I have had Barolo on my radar for a couple months...
Not the wine, but the glittering northern italian inspired restaurant on Westlake and Virginia. The main object of my sensors has been Barolo's bar menu/happy hour duo. From 3 til 6:30 and 10 till close M-F the entire bar menu is half price. $14 bottles of red or white wine ($3.50 a glass), along with an ample offering of sub $7 dining choices. The bar menu is adorned with savory little italian morsels with a dab of refined exoticism. Warm baby octopus over garbonzo beans in port wine reduction, hanger steak in a Barolo sauce w/tiny potatoes, in-house made rigatoni in a veal/beef ragout, and tuna tartare are all offered in generous portioning.

I started with a glass of the house red (Salice Salentino Candido Riserva). For $3.50/glass this italian blend of Malavisa Nero and Negramaro grapes stood up for some recognition. Light and bright with red berry/cherry and almond notes followed up with some wood and spice. Surprisingly austere for such an inexpensive little table wine.

As an aside, while awaiting my dining compatriots, I indulged myself with some scotch. Not that an 18 yr. old Macallan is SOME scotch...actually it is SOME kinda scotch. Little or no heat, it tastes like you are drinking it straight from the sherry cask. Tempered with flavors of caramelized turbinado, smoke, and cherry pit, it was highly complex and just plain transcendant. The price was also transcendant, or at least somewhere up in the troposphere ($28/shot). Once a year treat...happy birthday to me.

After the dram I was desperately in need of some fortification. Still no friends, so I order the lentil and spelt soup. Solid, though not overly memorable. I loved the spelt. Like a barley, with a snappy little al dente texture it comingled with ribbons of spinach and lentils in a miso-reminicent broth. The soup gets a blue-collar style thumbs up for its utilitarianism.

Finally some partners in chyme arrive to keep me company. We order a trio: The baby octopus, some wild mushroom risotto and calamari. What can I say except that those baby octopi must have had a Michelin for a momma. Not so much rubbery as REALLY FREAKIN rubbery.
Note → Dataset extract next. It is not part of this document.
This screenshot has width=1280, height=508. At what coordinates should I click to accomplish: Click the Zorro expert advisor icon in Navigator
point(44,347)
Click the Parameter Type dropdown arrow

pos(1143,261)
Granted I expect a little bounce with the mini cephalopods but this was unacceptable. The reduction was very tasty though. Sage, raisinated port, and garlic almost made up for the octokids...almost. Risotto had definite truffle presence. Creamy well seasoned and stocked with nubs of porcini. Straightforward, simple, and well executed. The calamari was the standard, cornmeal dusted and flash fried. After the octopus though, these tender, feather-light rings of squid were a real treat. I must say that any of these apps at regular price would be a monumental dissappointment...half-price = half the expectation. I probably will not go back.